§ **Passage to read**:
= = = =

THE TESTING OF A LOCOMOTIVE
Scientific AmericanFebruary 22,
1908
BY FREDERIC BLOUNT WARREN.
Powerful locomotives, no matter how costly, do not matriculate
from the builders' shops into the class that draws the sixteen-hour
trains to Chicago, or pulls the Lake Shore flyers, without first
having demonstrated their capacity by a series of most exacting
tests.
Railroad officials must have some better proof of an engine's
capacity than the mere indorsement of the men who make the mechanism.
So, when locomotives come newly painted and polished from the
big Baldwin shops, for instance, the owners send them into testing
plants, mount them upon a delicate and compact series of registering
instruments, and run them at all speeds, until their weaknesses
have been detected and their strong points emphasized almost to
a fractional degree of an atom. The testing machinery is, in reality,
nothing more than a treadmill, in principle. In outward appearance
it seems to be just so many large wheels revolving on axles, so
arranged that each wheel of the engine under test meets a corresponding
wheel in the tester.
Once in position, an engineer climbs into the locomotive cab,
opens the throttle until it has reached its widest point; the
steam shoots into her tubes and chests, the great wheels begin
to revolve, gain speed and finally become a circling blur, in
which the eye is unable to detect the interstices. Deriving the
full power from its fuel, the forward or backward movement of
the locomotive is nevertheless barely a fraction of an inch.
This is an unromantic testing beside that which Kipling described
with characteristic vigor. The "tryout" which he depicted
consisted of taking an engine, hitching it on to heavy freight
cars and sending it out on the line, on levels and tangents, on
curves and grades, until the machinery demonstrated its worthiness
to take the speedy runs of its owners. Railroad men to-day are
more exacting. Figuratively, their testing plants ask questions
of a mass of wonderfully constructed iron and steel, and the metal
answers them in their entirety.
The chief plant of this kind is located in Altoona, Pa., being
a part of the extensive shop system of the Pennsylvania Railroad.

= = = =

§ **To be done**:
**a.** According to the locomotive-testing article, why do owners send new locomotives to testing plants instead of relying on the builders? Answer in one to three sentences.
**b.** Answer these questions using the locomotive-testing article, one answer per line, marked the same way.
(i) Which builder's shops does the article name as an example?
(ii) In Kipling's tryout, what was the engine hitched to?
(iii) Where is the chief testing plant located?
**c.** Pick up the locomotive-testing article after its last sentence and continue it in the same style.
None of the material after this point is needed.

§ **Material**:
= = = =

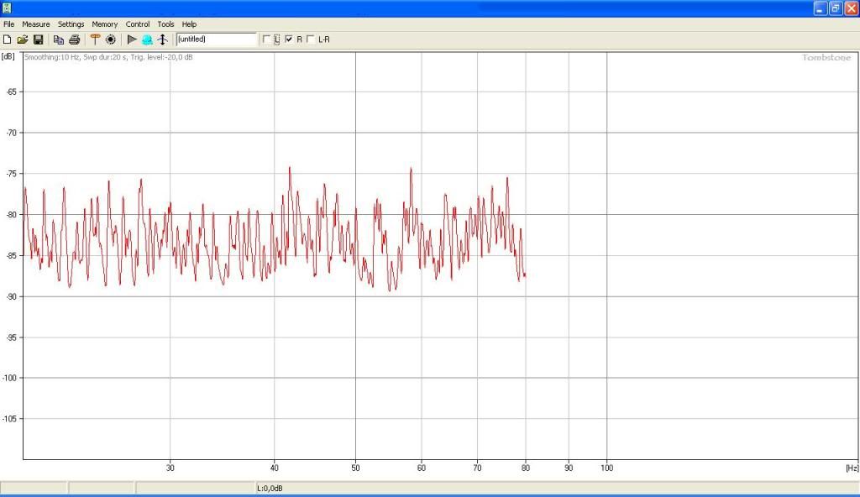Click the (untitled) name input field
Viewport: 860px width, 497px height.
click(216, 39)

= = = =

§ **The answers**:
**a.** Railroad officials need better proof of an engine's capacity than the endorsement of the men who build it. So they test new locomotives on registering instruments at all speeds to find each engine's weaknesses and strong points.

**b.**
(i) The Baldwin shops.
(ii) Heavy freight cars.
(iii) Altoona, Pa., as part of the shop system of the Pennsylvania Railroad.

**c.**
With a force of sixteen men, it has been in constant operation
since November 19, 1906, and, on an average, about three complete
tests are made each week.
A separate building of steel and brick has been erected for
housing the apparatus. The driving wheels of a locomotive under
test rest upon supporting wheels with rims shaped to correspond
with the head of a rail. The axles of these supporting wheels
carry absorption brakes. The turning of the driving wheels causes
the supporting wheels to revolve, but these are retarded to any
extent desired. The work actually done by the locomotive' consists
in overcoming the friction resistance of the supporting wheels
and brakes, the resulting force exerted at the drawbar being measured
by a traction dynamometer. The axles of the supporting wheels
run in heavy pedestals secured to cast-iron bed-plates resting
upon a concrete foundation. There are two bed-plates running parallel
to the track, and in order that the supporting wheels may be directly
beneath the locomotive drivers, these bed-plates are provided
with T-slots, so that the pedestals may be moved along
parallel to the track, and secured in any position to suit the
particular engine under test. The only wheels of the locomotive
which move during a test are the drivers. The wheels of the leading
truck rest upon rails secured to I-beams and supported
upon the same bed-plates that carry the pedestals. The wheels
of the trailing truck rest upon supporting wheelswhich remain
stationary during the testand are carried by pedestals secured
to longitudinal bed-plates.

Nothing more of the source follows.